* _Part of a data file_
+++

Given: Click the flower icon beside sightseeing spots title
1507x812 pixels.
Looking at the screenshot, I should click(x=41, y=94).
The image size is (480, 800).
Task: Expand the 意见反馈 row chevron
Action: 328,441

+++

* _Task prompt_
Quote all of the data above word for word.

* _Problem solution_
Given: Click the flower icon beside sightseeing spots title
1507x812 pixels.
Looking at the screenshot, I should click(x=41, y=94).
The image size is (480, 800).
Task: Expand the 意见反馈 row chevron
Action: 328,441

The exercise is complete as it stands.